Arbeitsanweisungen:
1. Beantworte anhand des Forenthreads zur SPS-Programmierung diese Fragen:
(a) Mit welcher Sprache lassen sich die Schritte laut holgermaik sicherlich am einfachsten programmieren?
(b) Welcher Zusatz wird bei der Deklaration für Eingänge verwendet?
(c) Welchen Befehl empfiehlt Lebenslang?
2. Fasse den Absatz im Forenthread zur SPS-Programmierung, der mit „Hallo beggabem“ beginnt, als Stichpunktliste zusammen. Die wesentlichen Fakten müssen erhalten bleiben.
3. Setze den Forenthread zur SPS-Programmierung nach dem letzten Beitrag fort.

Ausgangstext:
....................

Die Schritte lassen sich in jeder Sprache programmieren. Ist mit ST sicherlich am einfachsten aber in CFC genauso machbar
Holger


----------



## beggabem (5 Dezember 2016)

holgermaik schrieb:


> Die Schritte lassen sich in jeder Sprache programmieren. Ist mit ST sicherlich am einfachsten aber in CFC genauso machbar
> Holger



Also quasi einfach nur z.B.: 8191 --> REAL_TO_WORD --->AnalogOutput und die Sache ist gegessen?


----------



## oliver.tonn (5 Dezember 2016)

Hallo beggabem,
wolfi-sps hat eigentlich schon einen Tipp in die richtige Richtung gegeben. Damit Deine Klemme etwas ausgeben, bzw. damit Du Werte von den Klemmen erhälst müssen Deine Variablen auf die Hardware gemappt warden. Dies geschieht bei der Deklaration der Variablen mit dem Zusatz AT %QXYYY für Ausgänge und AT %IXYYY für Eingänge. Das X steht als Platzhalter für den Variablentyp (X = Bool, B = Byte, W = Word, usw.) da kann Dir aber die Doku auch weiterhelfen. Die YYY stehen für die Adresse der Hardware IOs, diese findest Du in der Hardwarekonfig, wobei bei Bool noch das Bit bei der Adresse hinzukommt, dann also AT %QXYYY.Z


----------



## Lebenslang (5 Dezember 2016)

Nimm den "Move" Befehl.

....................

Bereitgestelltes Material:
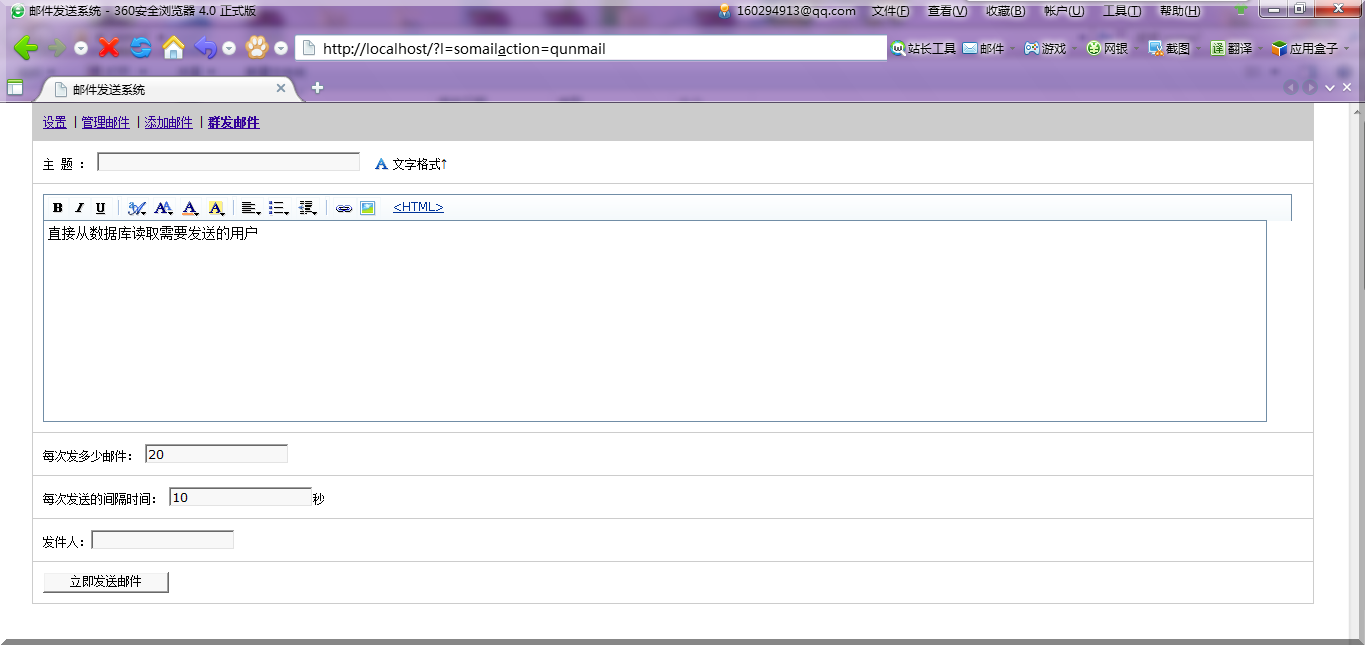
Task: Click the 立即发送邮件 button
Action: pos(105,582)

....................

Ergebnisse:
1.
(a) Mit ST.
(b) AT %IXYYY.
(c) Den „Move“-Befehl.

2.
- wolfi-sps hat schon einen Tipp in die richtige Richtung gegeben.
- Damit die Klemme etwas ausgibt oder Werte liefert, müssen die Variablen auf die Hardware gemappt werden.
- Das geschieht bei der Deklaration der Variablen, und zwar mit AT %QXYYY für Ausgänge und AT %IXYYY für Eingänge.
- X ist ein Platzhalter für den Variablentyp (X = Bool, B = Byte, W = Word usw.). Die Doku hilft dabei weiter.
- YYY steht für die Adresse der Hardware-IOs aus der Hardwarekonfig.
- Bei Bool kommt noch das Bit hinzu: AT %QXYYY.Z.

3.
Bei In schreibst du 8191 und bei Out dein Ausgangswort (%AW"XX")


----------



## oliver.tonn (5 Dezember 2016)

Ich hab mal schnell ein Programm erstellt. Es ist zwar mit TwinCAT erstellt, bei WAGO sollte es aber nicht viel anders aussehen.
Am Eingang liegt ein Wert von -32000 - + 32000 an, der einem Messwert von -100 - +100 (z.B. °) enstspricht. Das Signal wird (hoffentlich richtig) skaliert und einer Variable zugewiesen.
Beim Ausgang das Ganze in umgekehrter Richtung.
Die "..._TO_REAL" Bausteine können eventuell weggelassen werden, aber ich hatte schon manchmal das Problem, dass es beim Vermischen von Variablentypen zu seltsamen Effekten kommen kann.


----------



## beggabem (6 Dezember 2016)

Vielen Dank Leute für die Gute und schnelle Hilfe! Mir ist auf jeden Fall geholfen worden!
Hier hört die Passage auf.